Por el contrario, las subastas de contratos a largo plazo con el sistema eléctrico como contraparte —como las celebradas en España para las inversiones en renovables— han demostrado ser eficaces para aportar precios competitivos y estables en beneficio de todos los consumidores. Además, dan predictibilidad a las inversiones, cuestión fundamental para que se desarrolle la industria en torno al despliegue de las renovables. La propuesta de la Comisión debía haber exigido a los Estados miembro celebrar estas subastas para cubrir una fracción significativa sus inversiones comprometidas en sus planes nacionales de energía y clima. Y no sólo no lo ha hecho, sino que recomienda que estas subastas se utilicen como un último recurso cuando el mercado de contratos bilaterales privados falle.

El sector eléctrico, de la mano de las energías renovables y de sus menores costes, puede ser una fuente potente de crecimiento económico y bienestar.
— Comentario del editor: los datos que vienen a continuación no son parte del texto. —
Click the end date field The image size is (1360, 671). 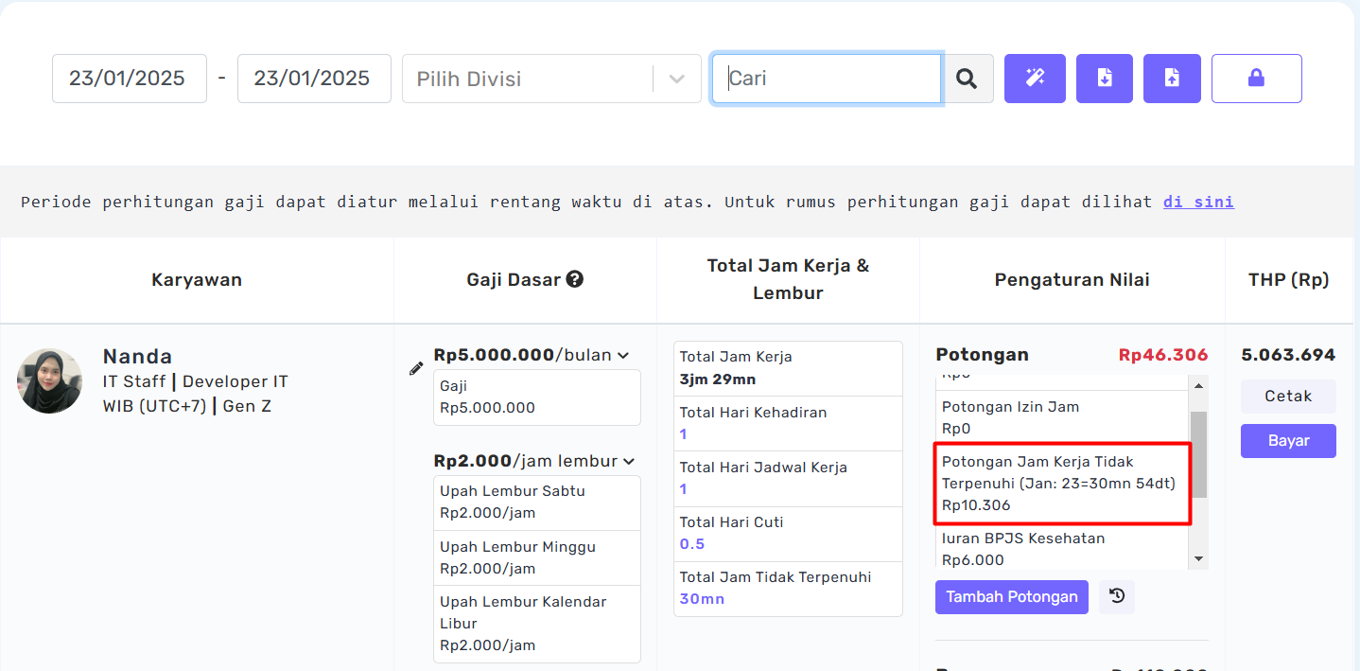pyautogui.click(x=313, y=79)
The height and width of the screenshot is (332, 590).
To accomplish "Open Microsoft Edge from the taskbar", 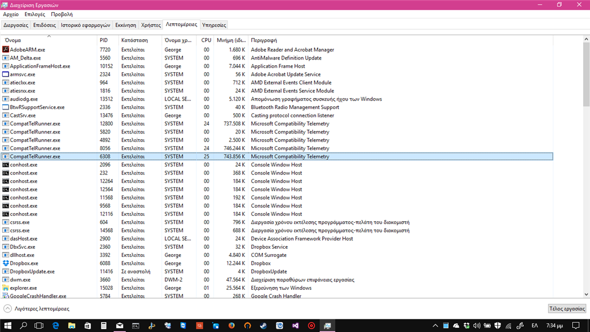I will (x=55, y=326).
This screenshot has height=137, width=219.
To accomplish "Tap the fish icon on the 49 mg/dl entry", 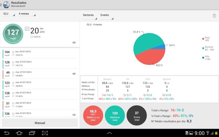I will point(74,74).
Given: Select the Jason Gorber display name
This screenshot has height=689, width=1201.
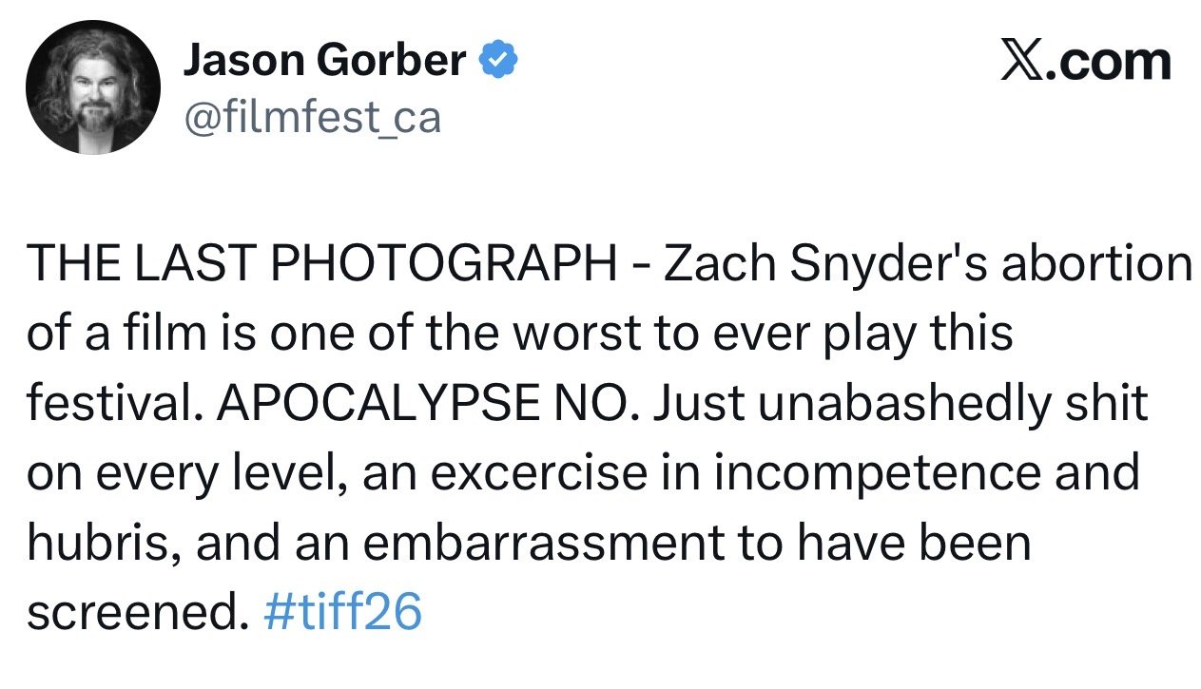Looking at the screenshot, I should pyautogui.click(x=324, y=61).
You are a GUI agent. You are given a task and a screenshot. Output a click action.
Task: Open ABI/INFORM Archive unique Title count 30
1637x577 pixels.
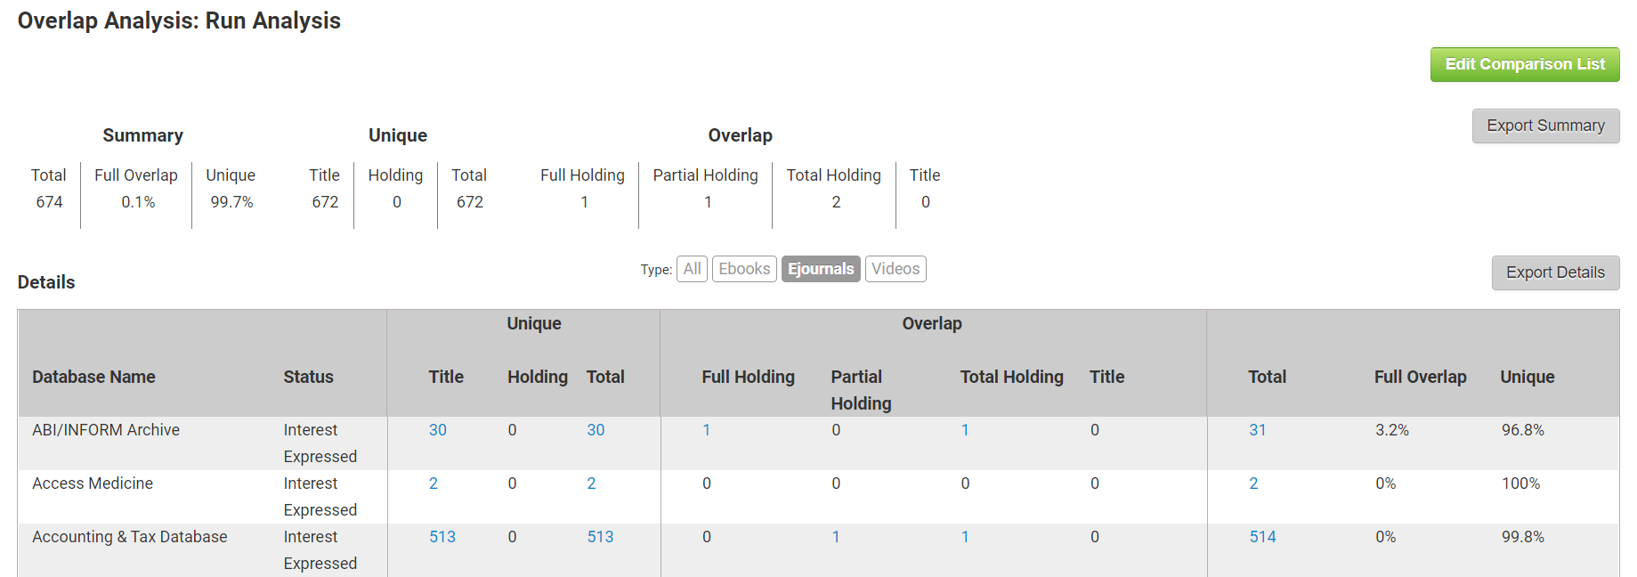pos(437,430)
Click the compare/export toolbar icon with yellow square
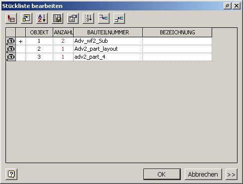Screen dimensions: 243x184 26,18
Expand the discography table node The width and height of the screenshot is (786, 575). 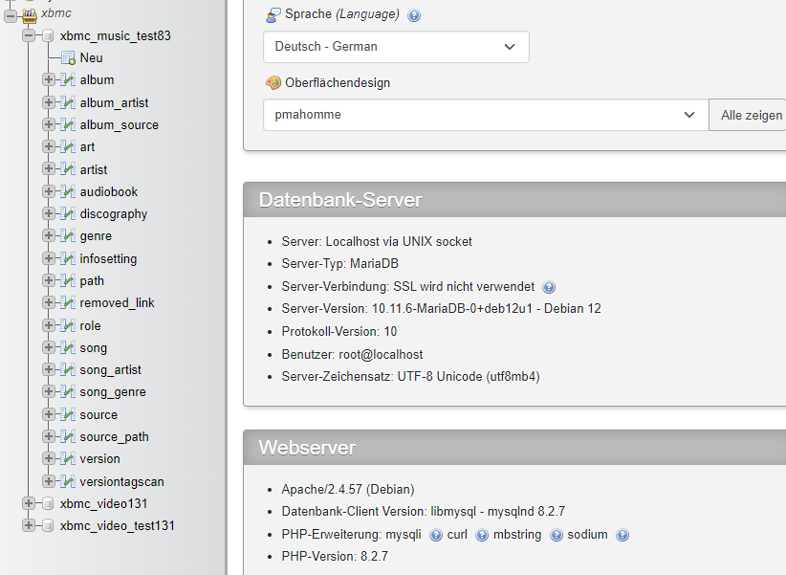tap(49, 213)
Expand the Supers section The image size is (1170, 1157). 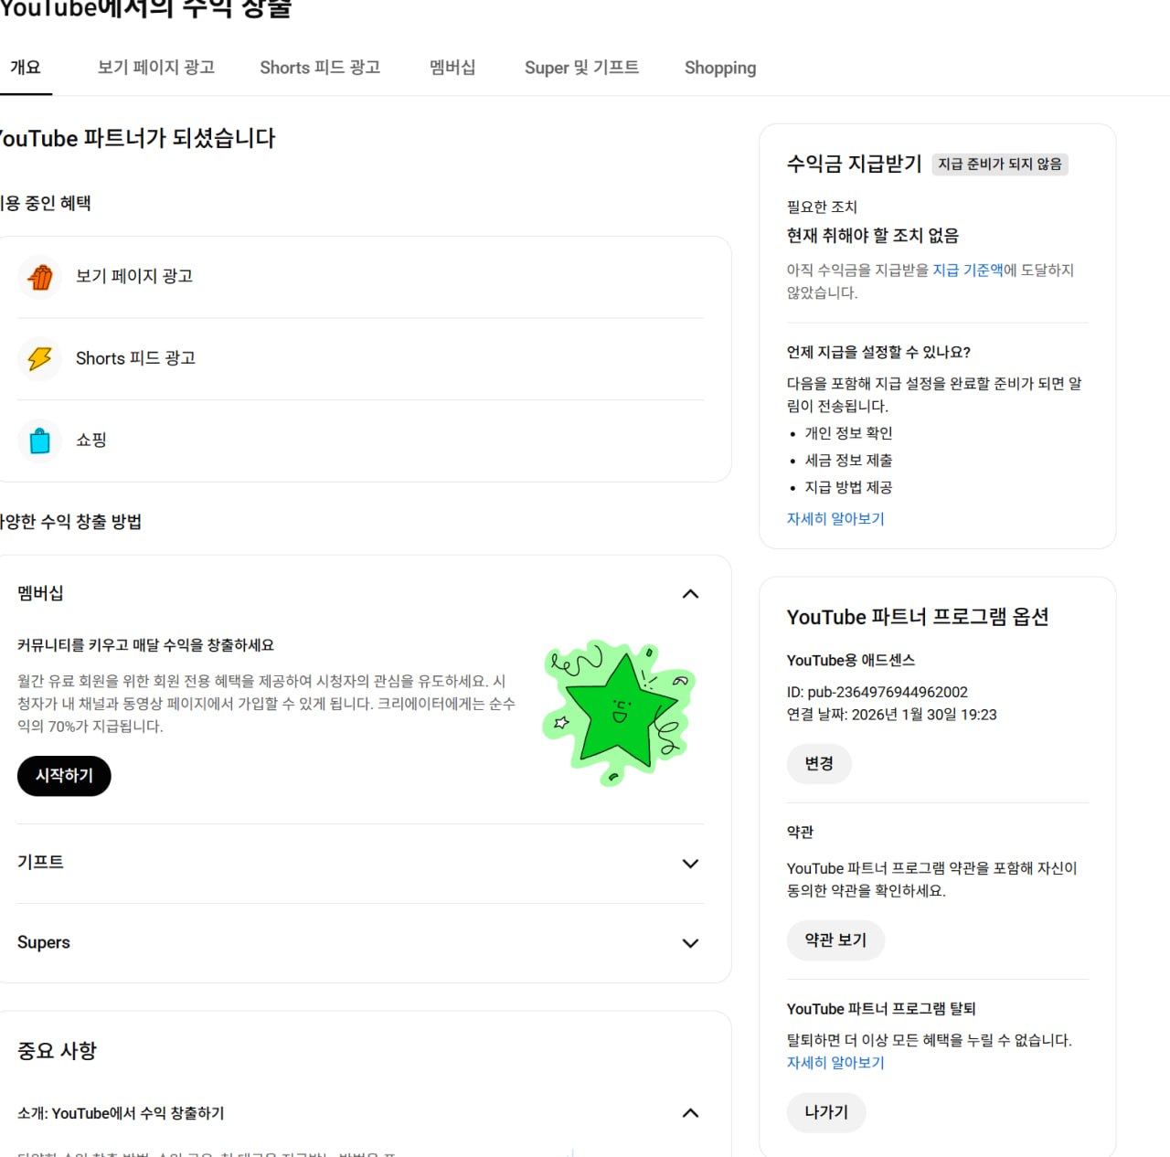pos(690,943)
Pero tiene que ir acompañado por una regulación eléctrica que asegure que todos los consumidores se beneficien de ello. La elección de instrumentos regulatorios inadecuados, como los que propone la Comisión, podría frustrarlo. Como también podría frustrar el que florezca una industria europea en torno a estas inversiones, o el que se evite la fuga de la industria. Por último, no es admisible que la Comisión consienta que la regulación eléctrica ampare rentabilidades con las que las empresas eléctricas “nunca soñaron”, a expensas de los ciudadanos y de la industria europea.

Ahora es el turno del Parlamento Europeo y del Consejo. Reconducir una propuesta decepcionante hacia una regulación eléctrica a la altura de los retos es su responsabilidad.

Natalia Fabra es catedrática de Economía de la Universidad Carlos III de Madrid.